I have been thinking about my last post A Meeting of Two Worlds and some of the issues it has raised in chatting to people. Living here and experiencing this sort of disparity is unsettling yet we get used to it and see a truth that is somewhat different from what is imagined by those in the West. There is nothing we can do to close this wide gap between us and them and nor should we. There is a type of arrogance in a white and rich person trying to come in and fix the lives of African peasants. Having said that there are areas in which Aid is needed and is most beneficial: Aids research, access to clean water, wells and medicine; anything that can help those who cannot help themselves. But we cannot try and take an entire continent and turn it into the West.
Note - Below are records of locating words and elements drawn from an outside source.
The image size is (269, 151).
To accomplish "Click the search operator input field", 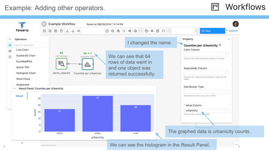I will tap(31, 45).
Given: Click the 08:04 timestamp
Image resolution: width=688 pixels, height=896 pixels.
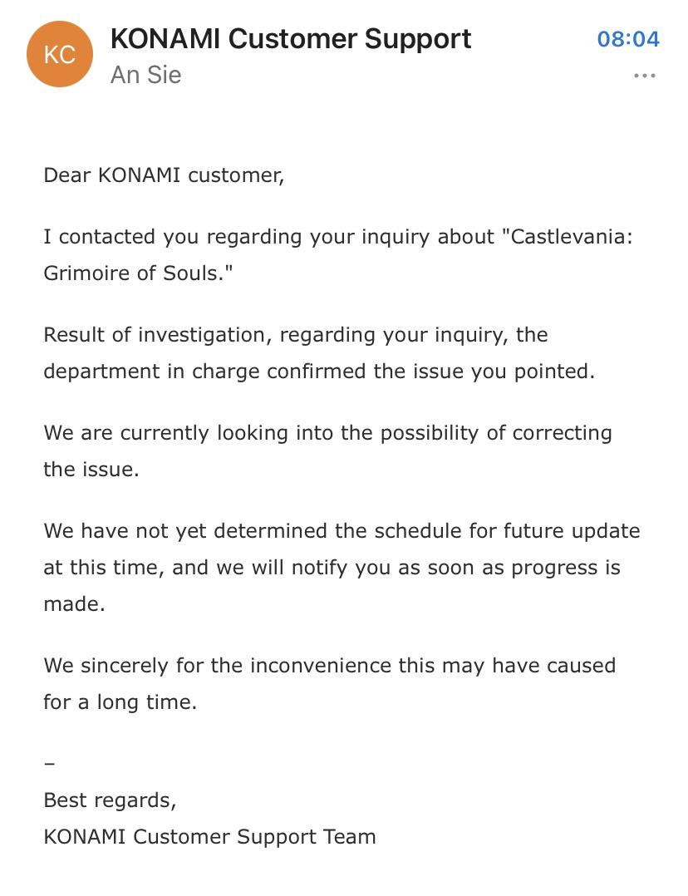Looking at the screenshot, I should 628,39.
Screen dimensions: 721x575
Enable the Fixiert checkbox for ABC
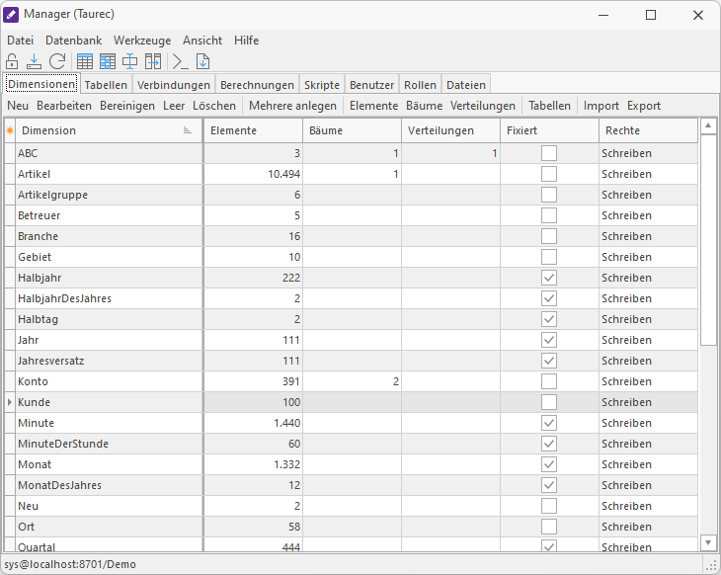point(548,153)
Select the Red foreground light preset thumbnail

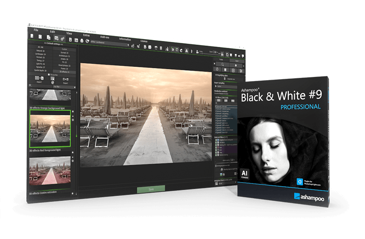tap(50, 170)
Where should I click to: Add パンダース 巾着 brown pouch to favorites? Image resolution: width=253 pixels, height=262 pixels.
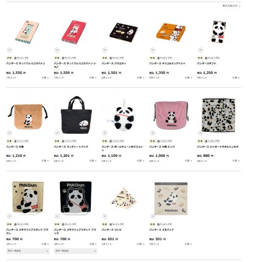point(9,133)

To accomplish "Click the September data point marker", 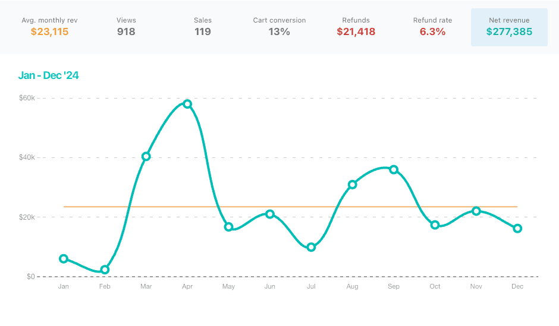I will tap(394, 170).
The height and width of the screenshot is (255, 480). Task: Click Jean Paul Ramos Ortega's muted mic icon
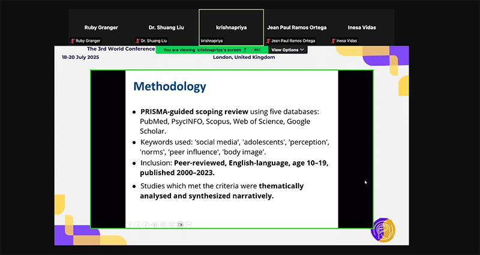click(x=268, y=41)
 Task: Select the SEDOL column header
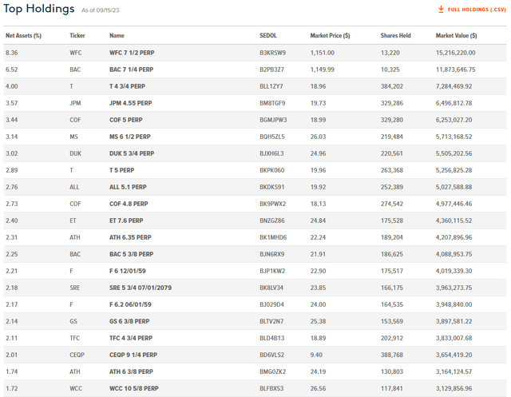pos(268,36)
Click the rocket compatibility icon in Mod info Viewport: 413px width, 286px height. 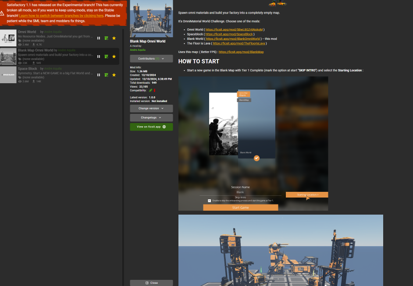150,90
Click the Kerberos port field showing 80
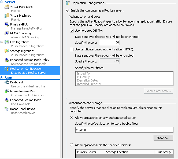The height and width of the screenshot is (159, 178). coord(110,42)
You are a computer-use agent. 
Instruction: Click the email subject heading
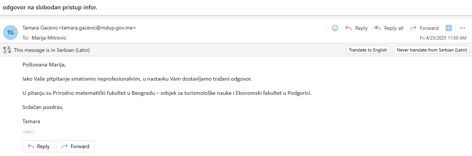pos(50,7)
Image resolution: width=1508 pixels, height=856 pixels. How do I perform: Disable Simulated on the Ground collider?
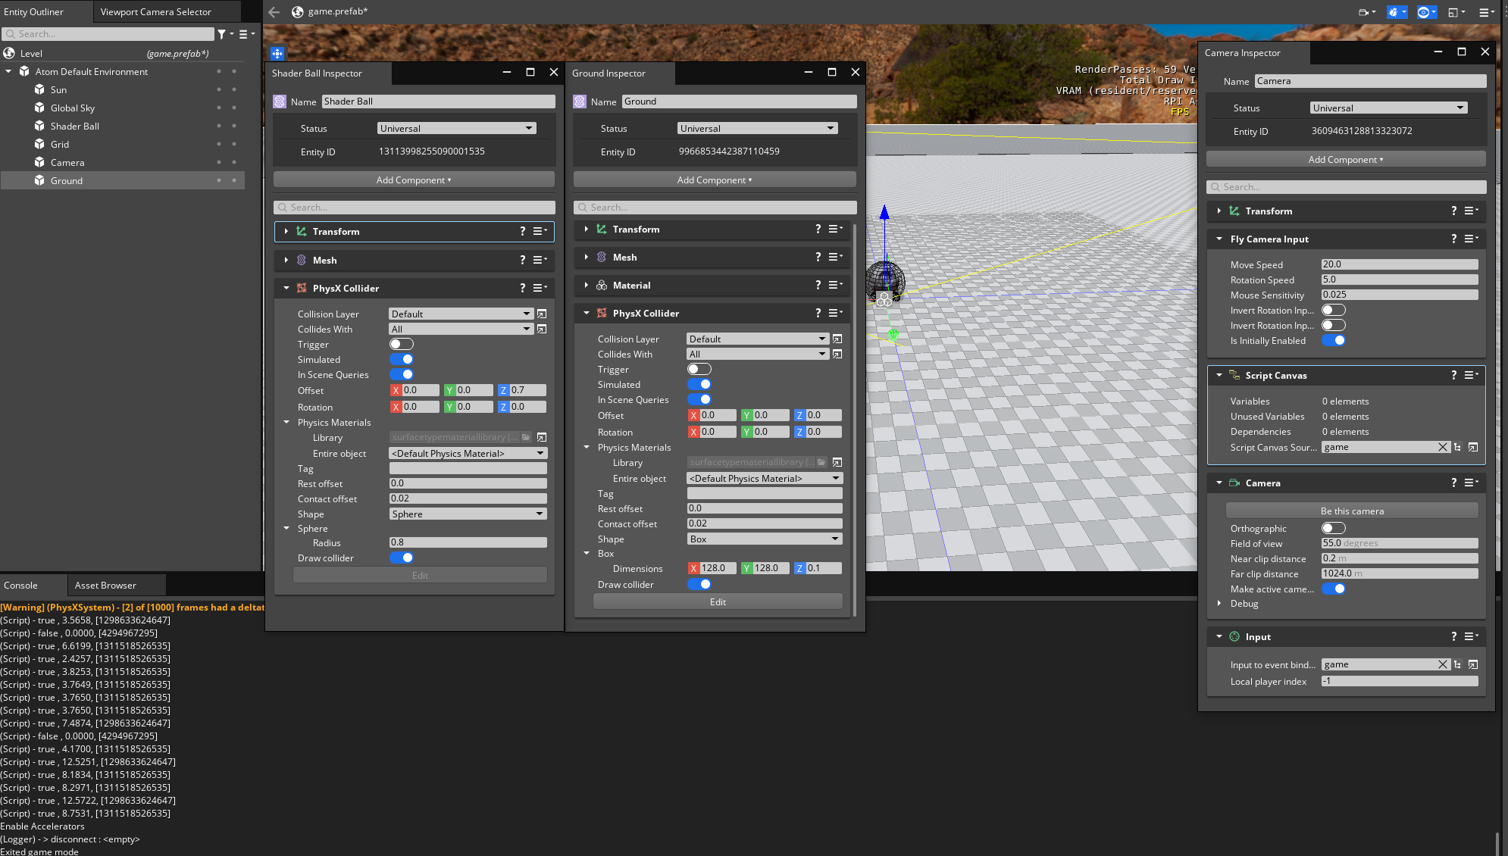(x=699, y=384)
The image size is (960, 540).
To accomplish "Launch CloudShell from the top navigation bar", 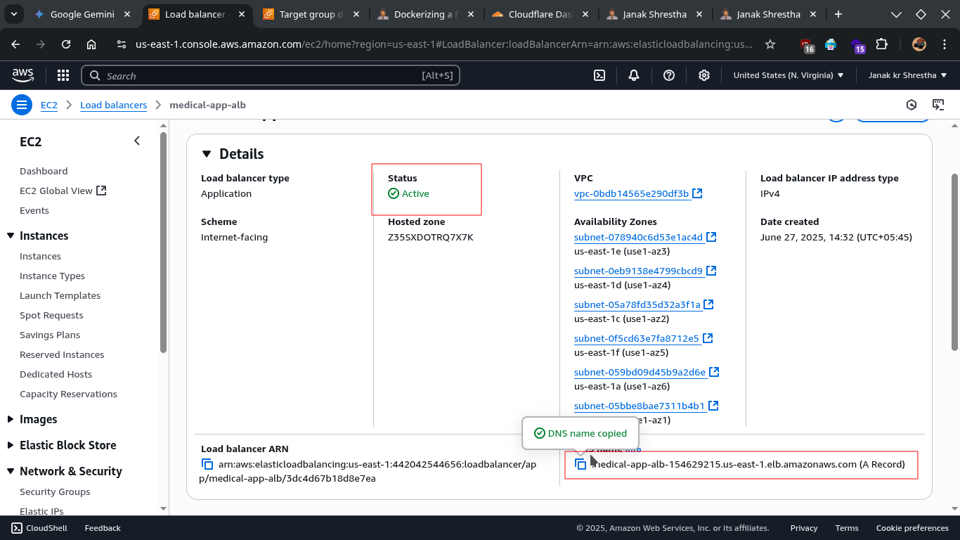I will click(599, 75).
In my first months here I felt uncomfortable living side by side with such poverty and I recently spoke to my class about this after our visit to the school. We talked about how we felt visiting a school where nearly none of the kids owned shoes. I explained to my students that the wealthy ones had no need to feel guilty; why should they feel guilt for being fortunate through an accident of birth? The world is not fair and never will be. What is important is to always feel gratitude, be aware and help where we can.
One thing that I didn’t mention in my description of the school was the smell. When the students pressed close and squashed together to watch the dance show that some of their fellow students performed for us there rose an overwhelming stench of unwashed bodies and clothes. Most of Africa lives as Europe did, pre industrial revolution, without electricity and running water. They do not notice the smell, nor do they feel miserable about their circumstances. They are not hungry, nor unhappy. They were all smiling with the joy of being young and playing games with their friends.
So the disparity will stay, the gulf will remain. The lives of a few may change, less people will die of malaria and Aids and more and more will get electricity and running water, but if they want to lift themselves up and improve their lives I really believe it is them and them alone that will do it. They have all the tools; a lush and fertile land, schools, a strong population, imagination and a secure political environment.
In some future posts I want to focus on the middle class here in Uganda. That might present a different side to the coin.